▸ Exercise
Your task is to restate word for word the line containing "Open the Pipelines breadcrumb link" and each line that follows it in the listing, and only those.
━━━━━━━━━━━━━━━━
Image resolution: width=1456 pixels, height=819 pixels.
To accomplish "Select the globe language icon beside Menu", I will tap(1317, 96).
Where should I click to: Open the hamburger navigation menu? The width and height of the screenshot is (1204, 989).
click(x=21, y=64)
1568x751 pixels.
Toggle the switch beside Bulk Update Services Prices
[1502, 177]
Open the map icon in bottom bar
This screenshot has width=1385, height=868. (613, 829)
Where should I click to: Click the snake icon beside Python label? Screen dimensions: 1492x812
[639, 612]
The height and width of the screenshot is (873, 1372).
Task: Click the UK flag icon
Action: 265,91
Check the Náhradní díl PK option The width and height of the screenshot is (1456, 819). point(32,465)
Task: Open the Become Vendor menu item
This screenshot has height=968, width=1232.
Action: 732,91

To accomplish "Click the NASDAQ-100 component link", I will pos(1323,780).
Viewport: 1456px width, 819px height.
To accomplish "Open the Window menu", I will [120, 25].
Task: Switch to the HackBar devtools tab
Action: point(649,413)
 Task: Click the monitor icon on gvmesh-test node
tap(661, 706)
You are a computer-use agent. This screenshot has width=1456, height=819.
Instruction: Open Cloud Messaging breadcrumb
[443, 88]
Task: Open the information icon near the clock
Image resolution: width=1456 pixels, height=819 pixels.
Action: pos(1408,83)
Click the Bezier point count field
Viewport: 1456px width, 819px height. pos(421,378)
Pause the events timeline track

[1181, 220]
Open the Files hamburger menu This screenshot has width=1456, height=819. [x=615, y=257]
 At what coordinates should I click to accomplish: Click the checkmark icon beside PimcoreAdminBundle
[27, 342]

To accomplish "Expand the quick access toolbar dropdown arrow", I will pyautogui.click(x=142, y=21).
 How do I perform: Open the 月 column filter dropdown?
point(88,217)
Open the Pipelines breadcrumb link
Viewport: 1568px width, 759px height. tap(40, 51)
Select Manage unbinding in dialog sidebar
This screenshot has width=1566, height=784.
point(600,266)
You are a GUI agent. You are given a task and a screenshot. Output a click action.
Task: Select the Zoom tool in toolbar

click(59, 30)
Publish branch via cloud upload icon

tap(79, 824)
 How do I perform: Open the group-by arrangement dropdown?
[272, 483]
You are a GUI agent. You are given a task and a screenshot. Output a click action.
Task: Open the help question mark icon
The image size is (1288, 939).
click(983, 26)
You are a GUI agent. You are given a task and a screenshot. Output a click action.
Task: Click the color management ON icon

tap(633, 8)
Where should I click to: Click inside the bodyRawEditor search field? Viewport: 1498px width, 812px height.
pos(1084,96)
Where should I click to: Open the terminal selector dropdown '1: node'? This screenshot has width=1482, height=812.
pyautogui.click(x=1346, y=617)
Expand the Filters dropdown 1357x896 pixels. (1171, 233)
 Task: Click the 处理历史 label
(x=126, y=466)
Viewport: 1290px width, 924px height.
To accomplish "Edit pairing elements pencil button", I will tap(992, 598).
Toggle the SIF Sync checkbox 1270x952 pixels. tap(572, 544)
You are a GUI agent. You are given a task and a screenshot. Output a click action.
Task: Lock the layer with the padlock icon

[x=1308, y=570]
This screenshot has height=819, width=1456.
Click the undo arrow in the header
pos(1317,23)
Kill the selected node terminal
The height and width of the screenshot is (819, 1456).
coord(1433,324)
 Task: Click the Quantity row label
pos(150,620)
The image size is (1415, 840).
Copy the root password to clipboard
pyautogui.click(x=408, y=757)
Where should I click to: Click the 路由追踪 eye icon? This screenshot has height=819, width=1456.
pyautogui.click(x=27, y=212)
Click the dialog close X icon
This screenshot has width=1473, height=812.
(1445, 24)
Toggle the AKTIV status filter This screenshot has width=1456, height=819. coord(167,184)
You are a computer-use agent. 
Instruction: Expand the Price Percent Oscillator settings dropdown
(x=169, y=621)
━━━━━━━━━━━━━━━━
▸ Expected answer
Open the Pipelines breadcrumb link
Viewport: 1568px width, 759px height. tap(40, 51)
Select Manage unbinding in dialog sidebar
This screenshot has width=1566, height=784.
point(600,266)
You are a GUI agent. You are given a task and a screenshot. Output a click action.
Task: Select the Zoom tool in toolbar

click(59, 30)
Publish branch via cloud upload icon

tap(79, 824)
 How do I perform: Open the group-by arrangement dropdown?
[272, 483]
You are a GUI agent. You are given a task and a screenshot. Output a click action.
Task: Open the help question mark icon
The image size is (1288, 939).
click(983, 26)
You are a GUI agent. You are given a task and a screenshot. Output a click action.
Task: Click the color management ON icon

tap(633, 8)
Where should I click to: Click inside the bodyRawEditor search field? Viewport: 1498px width, 812px height.
pos(1084,96)
Where should I click to: Open the terminal selector dropdown '1: node'? This screenshot has width=1482, height=812.
pyautogui.click(x=1346, y=617)
Expand the Filters dropdown 1357x896 pixels. (1171, 233)
 Task: Click the 处理历史 label
(x=126, y=466)
Viewport: 1290px width, 924px height.
To accomplish "Edit pairing elements pencil button", I will tap(992, 598).
Toggle the SIF Sync checkbox 1270x952 pixels. tap(572, 544)
You are a GUI agent. You are given a task and a screenshot. Output a click action.
Task: Lock the layer with the padlock icon

[x=1308, y=570]
This screenshot has height=819, width=1456.
Click the undo arrow in the header
pos(1317,23)
Kill the selected node terminal
The height and width of the screenshot is (819, 1456).
coord(1433,324)
 Task: Click the Quantity row label
pos(150,620)
The image size is (1415, 840).
Copy the root password to clipboard
pyautogui.click(x=408, y=757)
Where should I click to: Click the 路由追踪 eye icon? This screenshot has height=819, width=1456.
pyautogui.click(x=27, y=212)
Click the dialog close X icon
This screenshot has width=1473, height=812.
(1445, 24)
Toggle the AKTIV status filter This screenshot has width=1456, height=819. coord(167,184)
You are a computer-use agent. 
Instruction: Expand the Price Percent Oscillator settings dropdown
(x=169, y=621)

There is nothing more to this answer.